**YOUR GOAL:**
Provide an exact copy of the data, excluding the images.

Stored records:
━━━━━━━━━━━━━━━━

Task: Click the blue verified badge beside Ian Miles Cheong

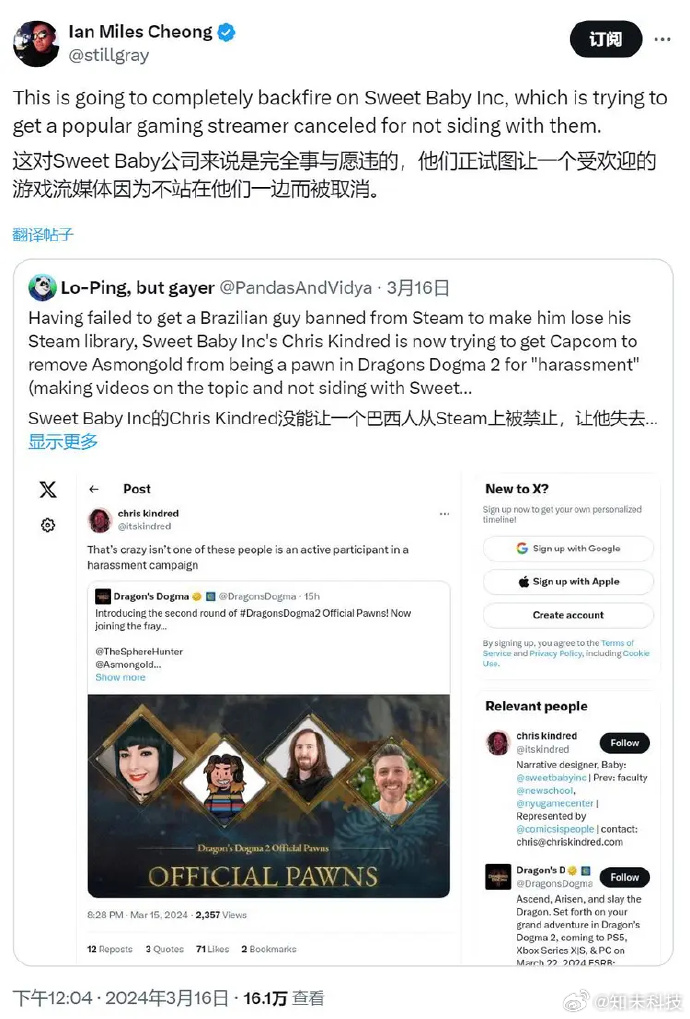Action: 226,31
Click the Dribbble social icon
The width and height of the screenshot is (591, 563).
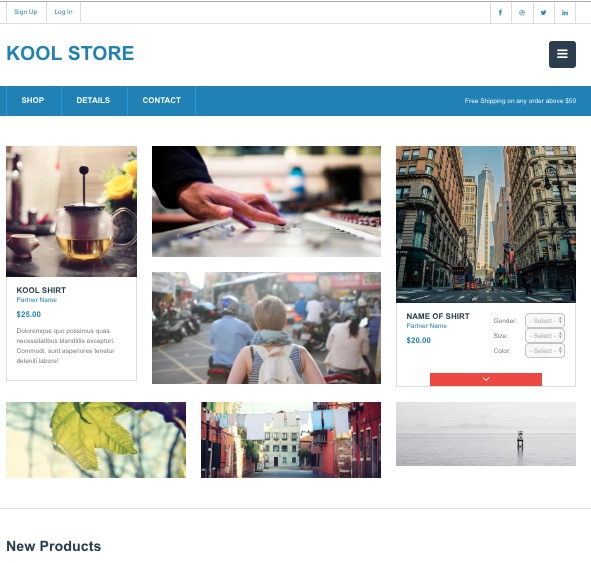522,12
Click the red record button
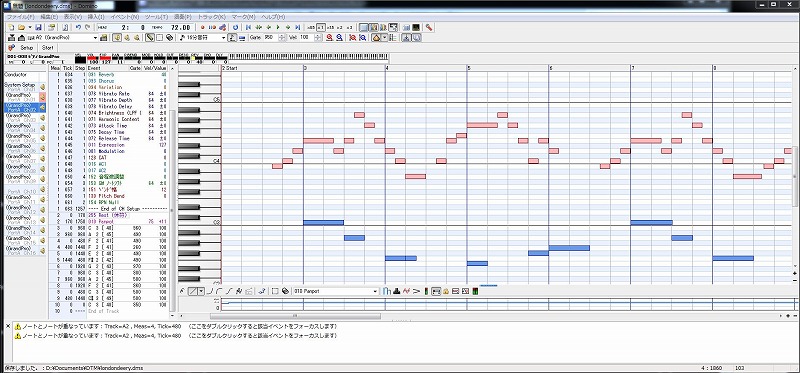 point(203,27)
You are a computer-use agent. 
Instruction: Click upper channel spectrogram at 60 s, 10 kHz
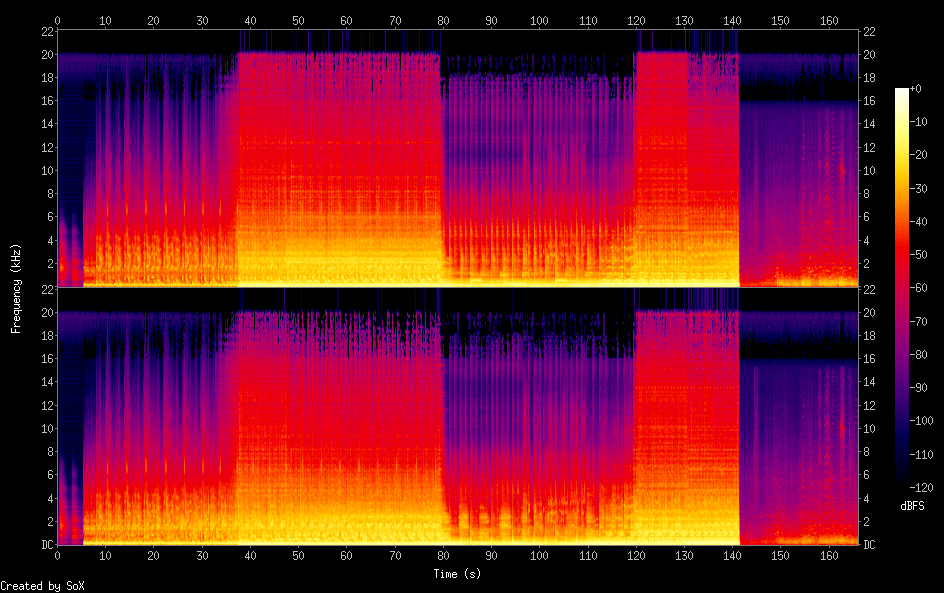pyautogui.click(x=346, y=171)
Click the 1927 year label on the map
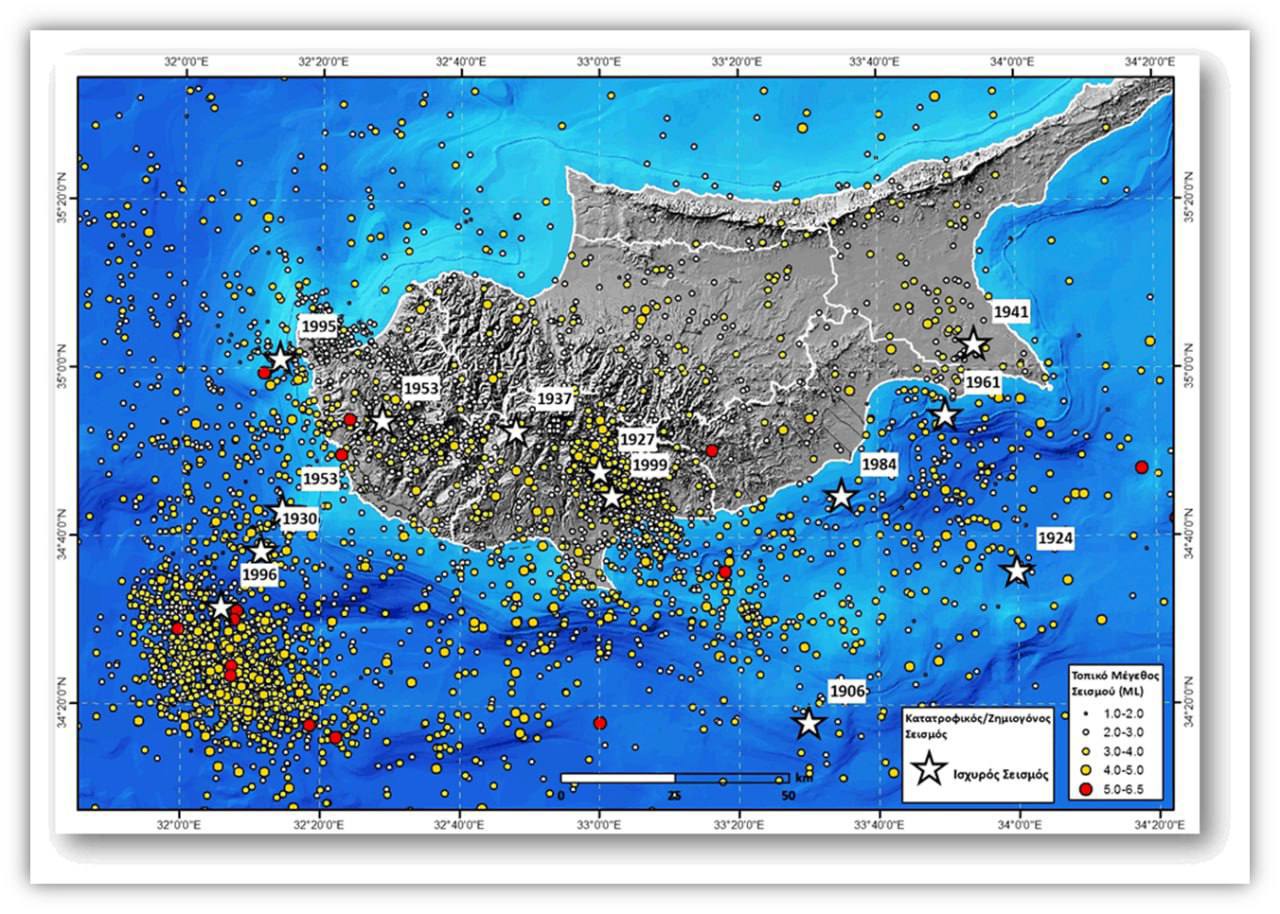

━━━━━━━━━━━━━━━━

**EXERCISE SOLUTION:**
Task: Click the blue verified badge beside Ian Miles Cheong

Action: 226,31
Click the Dribbble social icon
The width and height of the screenshot is (591, 563).
522,12
Click the red record button
 point(203,27)
You are a computer-use agent. 
Instruction: Click upper channel spectrogram at 60 s, 10 kHz
pyautogui.click(x=346, y=171)
Click the 1927 year label on the map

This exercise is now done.